▸ Selected extract
---+---

[PATCH v11 3/5] drm/xe/guc: Add capture size check in GuC log buffer
Dong, Zhanjun
zhanjun.dong at intel.com
Thu Jul 4 20:27:48 UTC 2024
See my comments inline below.
Regards,
Zhanjun
On 2024-07-02 11:10 p.m., Teres Alexis, Alan Previn wrote:
> On Mon, 2024-06-24 at 14:54 -0700, Zhanjun Dong wrote:
>> The capture-nodes is included in GuC log buffer, add the size check
>> for capture region in the whole GuC log buffer.
>> Add capture output size check before allocating the shared buffer.
>>
>> Signed-off-by: Zhanjun Dong <zhanjun.dong at intel.com>
> alan:snip
>> +/* GuC logging buffer types */
>> +enum guc_log_buffer_type {
>> + GUC_LOG_BUFFER_CRASH_DUMP,
>> + GUC_LOG_BUFFER_DEBUG,
>> + GUC_LOG_BUFFER_CAPTURE,
>> +};
>> +
>> +#define GUC_LOG_BUFFER_TYPE_MAX 3
> alan: nit: not sure why we decided on a separate macro, just putting
> at the end of the enum is better for future code readability /
> maintainability. Just a nit, so u can ignore.

---+---

▸ Work to complete
Write out the whole patch review reply about the GuC log buffer capture size check, word for word, with nothing left out or changed. The material that comes after has nothing to do with the text.

▸ Recorded information
---+---

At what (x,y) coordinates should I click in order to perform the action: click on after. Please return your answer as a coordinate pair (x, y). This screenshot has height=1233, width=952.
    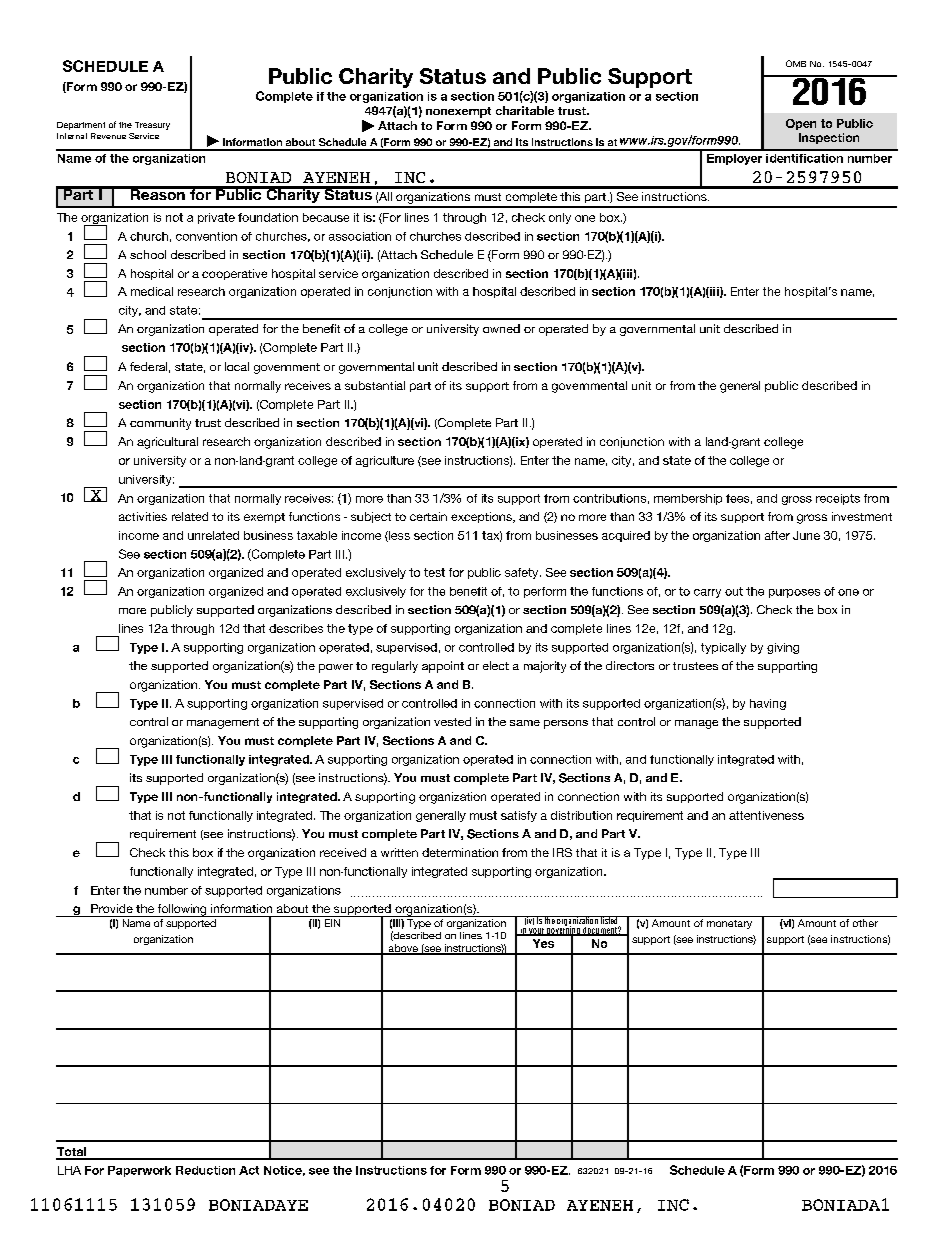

---+---

▸ Exercise response
[PATCH v11 3/5] drm/xe/guc: Add capture size check in GuC log buffer
Dong, Zhanjun
zhanjun.dong at intel.com
Thu Jul 4 20:27:48 UTC 2024
See my comments inline below.
Regards,
Zhanjun
On 2024-07-02 11:10 p.m., Teres Alexis, Alan Previn wrote:
> On Mon, 2024-06-24 at 14:54 -0700, Zhanjun Dong wrote:
>> The capture-nodes is included in GuC log buffer, add the size check
>> for capture region in the whole GuC log buffer.
>> Add capture output size check before allocating the shared buffer.
>>
>> Signed-off-by: Zhanjun Dong <zhanjun.dong at intel.com>
> alan:snip
>> +/* GuC logging buffer types */
>> +enum guc_log_buffer_type {
>> + GUC_LOG_BUFFER_CRASH_DUMP,
>> + GUC_LOG_BUFFER_DEBUG,
>> + GUC_LOG_BUFFER_CAPTURE,
>> +};
>> +
>> +#define GUC_LOG_BUFFER_TYPE_MAX 3
> alan: nit: not sure why we decided on a separate macro, just putting
> at the end of the enum is better for future code readability /
> maintainability. Just a nit, so u can ignore.